Derive the formula:- $n\left( {A \cup B \cup C} \right) = n\left( A \right) + n\left( B \right) + n\left( C \right) - n\left( {A \cap B} \right) - n\left( {B \cap C} \right) - n\left( {C \cap A} \right) + n\left( {A \cap B \cap C} \right)$

Hint: We know that for the sets A and B $n\left( {A \cup B} \right) = n\left( A \right) + n\left( B \right) - n\left( {A \cap B} \right)$ , where n(A) is the no. of elements in set A and n(B) is the no. of elements in set B and $n\left( {A \cup B} \right)$ is the no. of terms in the set A union B and $n\left( {A \cap B} \right)$ is the no. of elements in the set A intersection B. This formula is used when there are 2 sets.
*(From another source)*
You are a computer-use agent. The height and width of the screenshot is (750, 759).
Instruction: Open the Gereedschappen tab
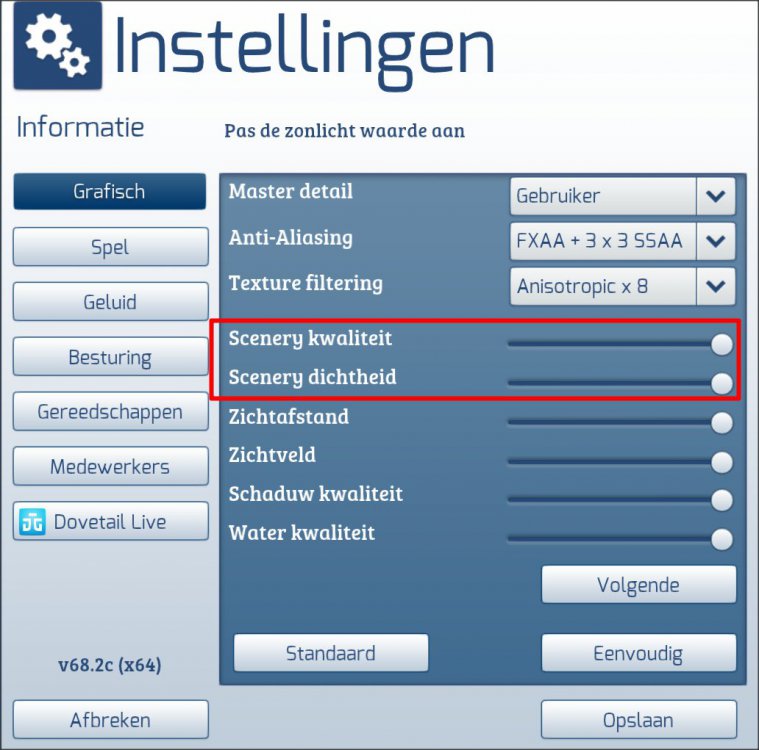click(x=111, y=412)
So use the same formula to solve for 3 sets by considering 2 sets as 1.

Complete step-by-step answer:
We are given to derive the formula $n\left( {A \cup B \cup C} \right) = n\left( A \right) + n\left( B \right) + n\left( C \right) - n\left( {A \cap B} \right) - n\left( {B \cap C} \right) - n\left( {C \cap A} \right) + n\left( {A \cap B \cap C} \right)$
Here A, B, C are three sets in the universe.

We know that $n\left( {A \cup B} \right) = n\left( A \right) + n\left( B \right) - n\left( {A \cap B} \right)$ for two sets A and B.
In $n\left( {A \cup B \cup C} \right)$ consider $A \cup B$ as one set and C as another set.
\[n\left( {A \cup B \cup C} \right) = n\left( {\left( {A \cup B} \right) \cup C} \right)\]
Substitute the value \[n\left( {A \cup B} \right) = n\left( A \right) + n\left( B \right) - n\left( {A \cap B} \right);A = A \cup B,B = C\] in the above expression
\[ = n\left( {A \cup B} \right) + n\left( C \right) - n\left( {\left( {A \cup B} \right) \cap C} \right)\]
Substitute the value of \[n\left( {A \cup B} \right) = n\left( A \right) + n\left( B \right) - n\left( {A \cap B} \right);A = A,B = B\] in the above expression
\[ = n\left( A \right) + n\left( B \right) - n\left( {A \cap B} \right) + n\left( C \right) - n\left( {\left( {A \cup B} \right) \cap C} \right)\]
The value of
\[\left( {A \cup B} \right) \cap C = \left( {A \cap C} \right) \cup \left( {B \cap C} \right)\] by distributive property.
\[ = n\left( A \right) + n\left( B \right) + n\left( C \right) - n\left( {A \cap B} \right) - n\left[ {\left( {A \cap C} \right) \cup \left( {B \cap C} \right)} \right]\]
Substitute the value \[n\left( {A \cup B} \right) = n\left( A \right) + n\left( B \right) - n\left( {A \cap B} \right);A = A \cap C,B = B \cap C\] in the above expression
\[
 = n\left( A \right) + n\left( B \right) + n\left( C \right) - n\left( {A \cap B} \right) - \left( {n\left( {A \cap C} \right) + n\left( {B \cap C} \right) - n\left( {A \cap B \cap C} \right)} \right) \\
 = n\left( A \right) + n\left( B \right) + n\left( C \right) - n\left( {A \cap B} \right) - n\left( {A \cap C} \right) - n\left( {B \cap C} \right) + n\left( {A \cap B \cap C} \right) \\
 = n\left( A \right) + n\left( B \right) + n\left( C \right) - n\left( {A \cap B} \right) - n\left( {B \cap C} \right) - n\left( {A \cap C} \right) + n\left( {A \cap B \cap C} \right) \\
 = n\left( A \right) + n\left( B \right) + n\left( C \right) - n\left( {A \cap B} \right) - n\left( {B \cap C} \right) - n\left( {C \cap A} \right) + n\left( {A \cap B \cap C} \right) \\
 \]
The value of \[A \cap B = B \cap A\] by commutative property.
Therefore, the value of $n\left( {A \cup B \cup C} \right)$ is \[n\left( A \right) + n\left( B \right) + n\left( C \right) - n\left( {A \cap B} \right) - n\left( {B \cap C} \right) - n\left( {C \cap A} \right) + n\left( {A \cap B \cap C} \right)\]

Note: Sets are a well-defined collection of objects and can be represented in set-builder form or roster form. Sets are represented in curly braces {}. $ \cup $ is union and $ \cap $ is intersection. The union of two sets is a new set that contains all of the elements that are in at least one of the two sets whereas the intersection of two sets is a new set that contains all of the elements that are in both sets. So, do not confuse intersection with union.